**Directions for this task:** Recast everything from the line containing "850x584 pixels. Task: Click" down to the end of the material below as a Markdown table with the columns Row and Line, numbering each row and omitting blank lines. Leave the pictures out of the table.

Item position entries:
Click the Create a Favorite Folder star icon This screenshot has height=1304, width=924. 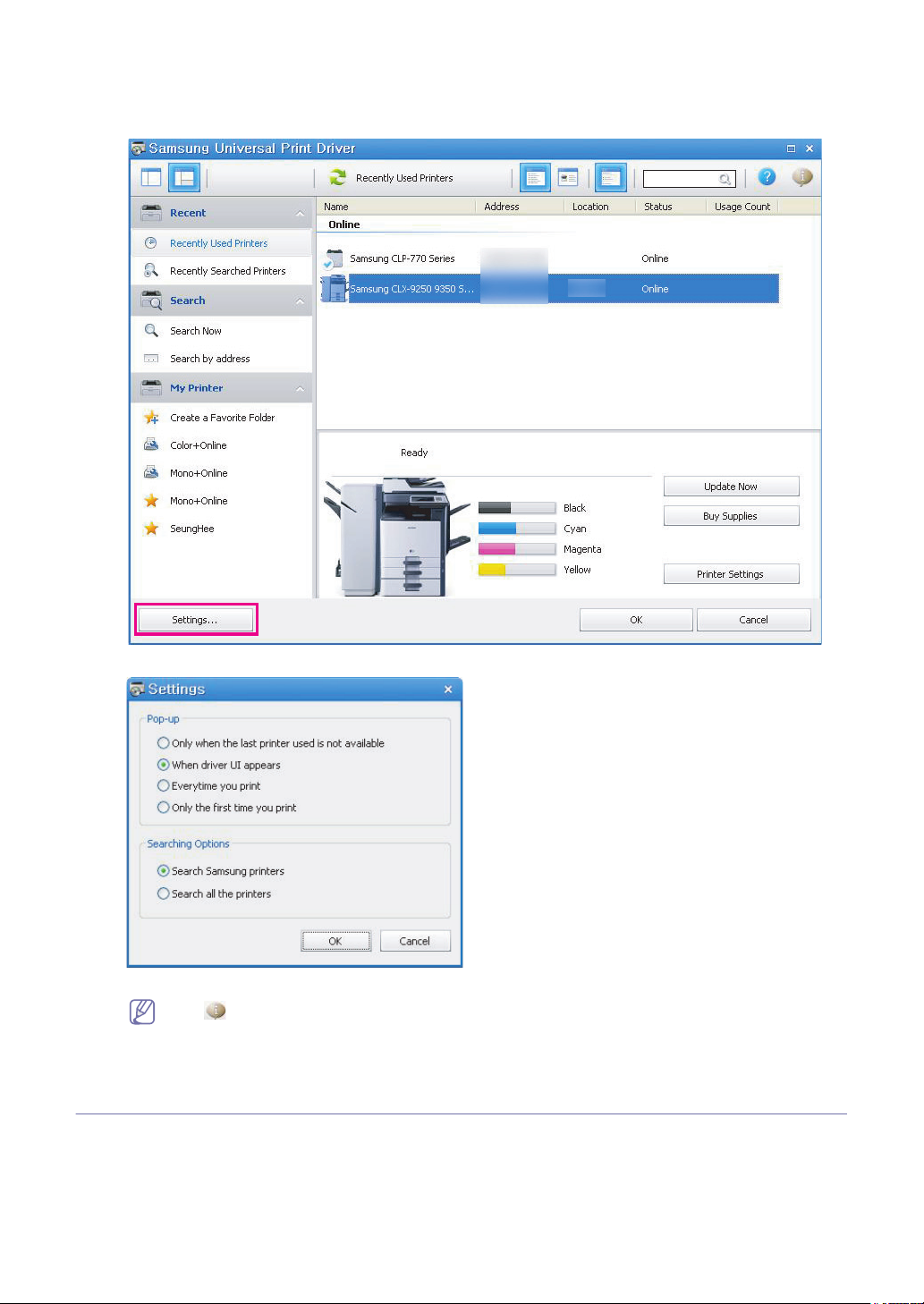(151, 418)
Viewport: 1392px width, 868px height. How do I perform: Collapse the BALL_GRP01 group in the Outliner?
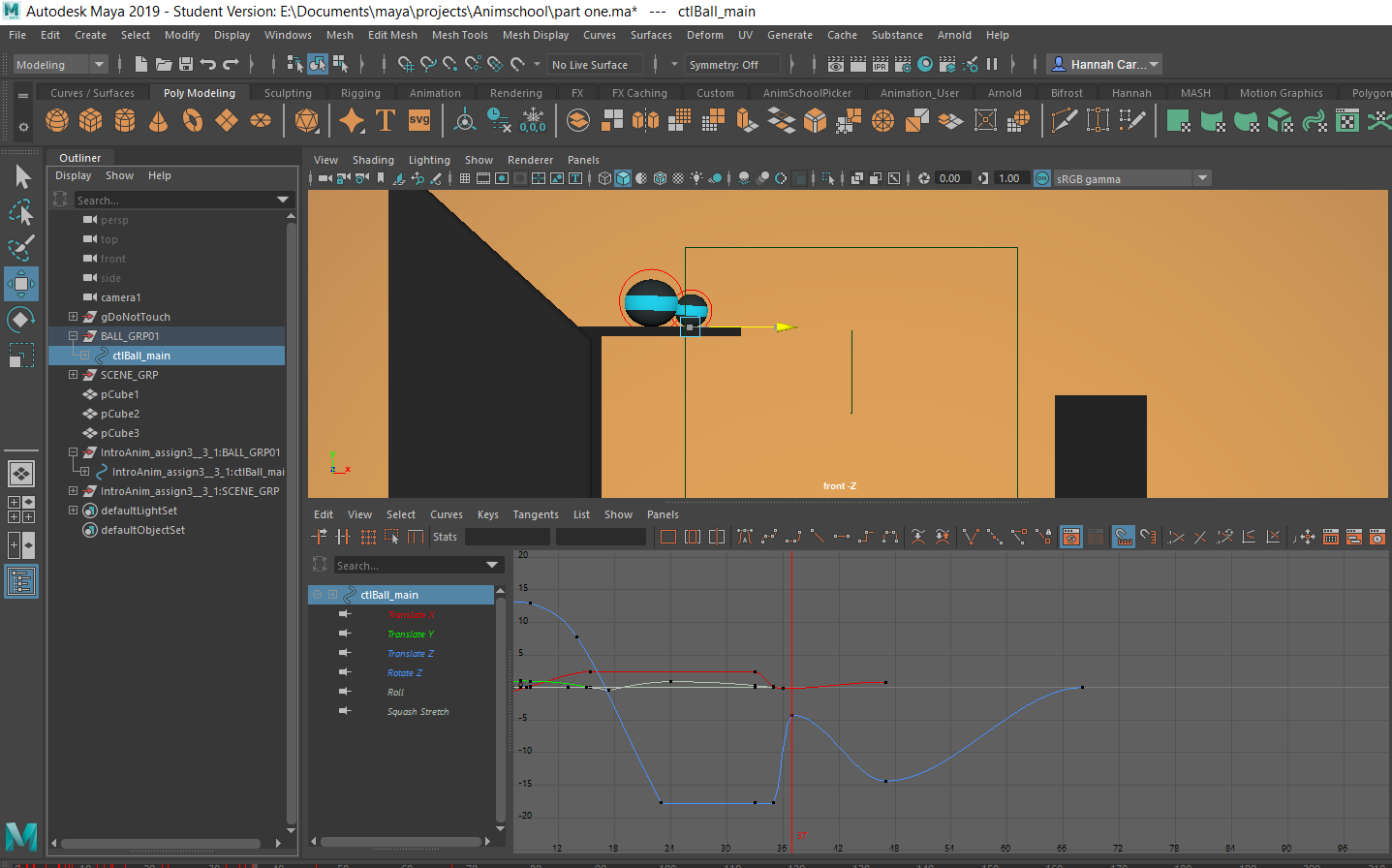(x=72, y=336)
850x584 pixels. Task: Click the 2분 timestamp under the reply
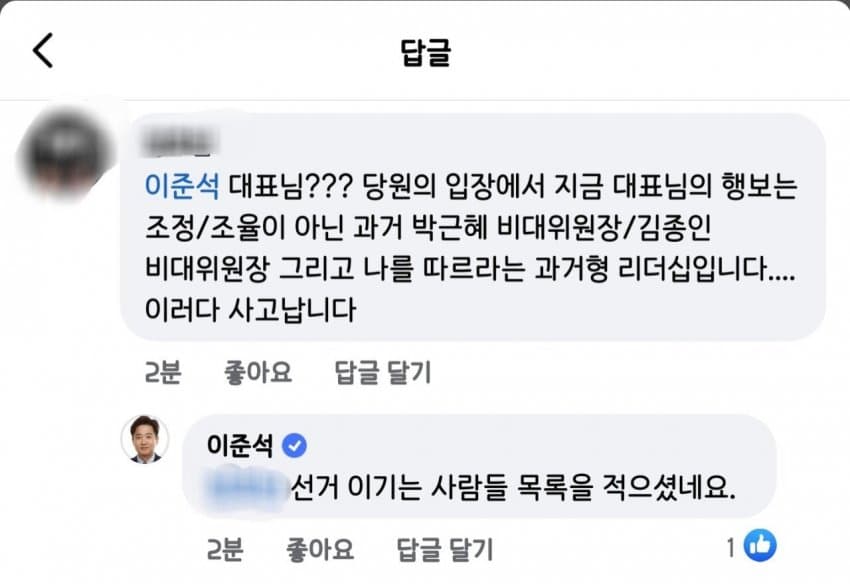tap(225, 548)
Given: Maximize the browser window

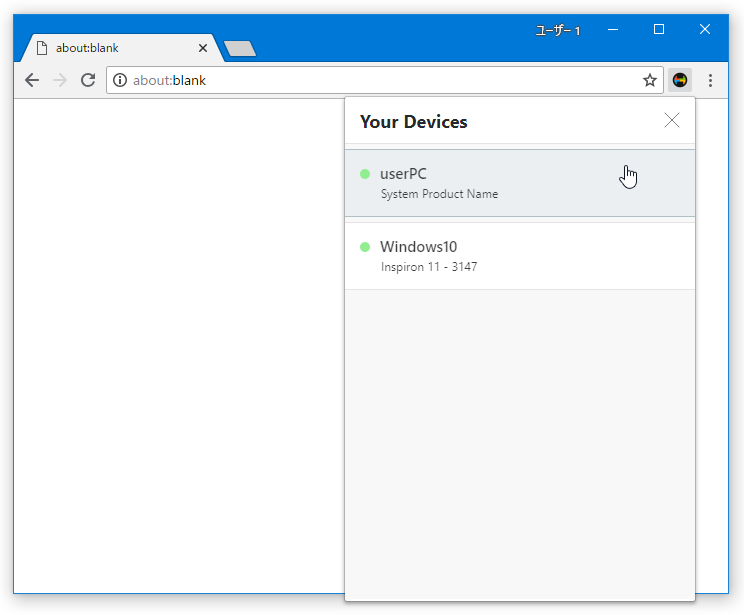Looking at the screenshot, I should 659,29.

**The completed task:**
| Row | Line |
|---|---|
| 1 | 850x584 pixels. Task: Click the 2분 timestamp under the reply |
| 2 | tap(225, 548) |
| 3 | Given: Maximize the browser window |
| 4 | Looking at the screenshot, I should 659,29. |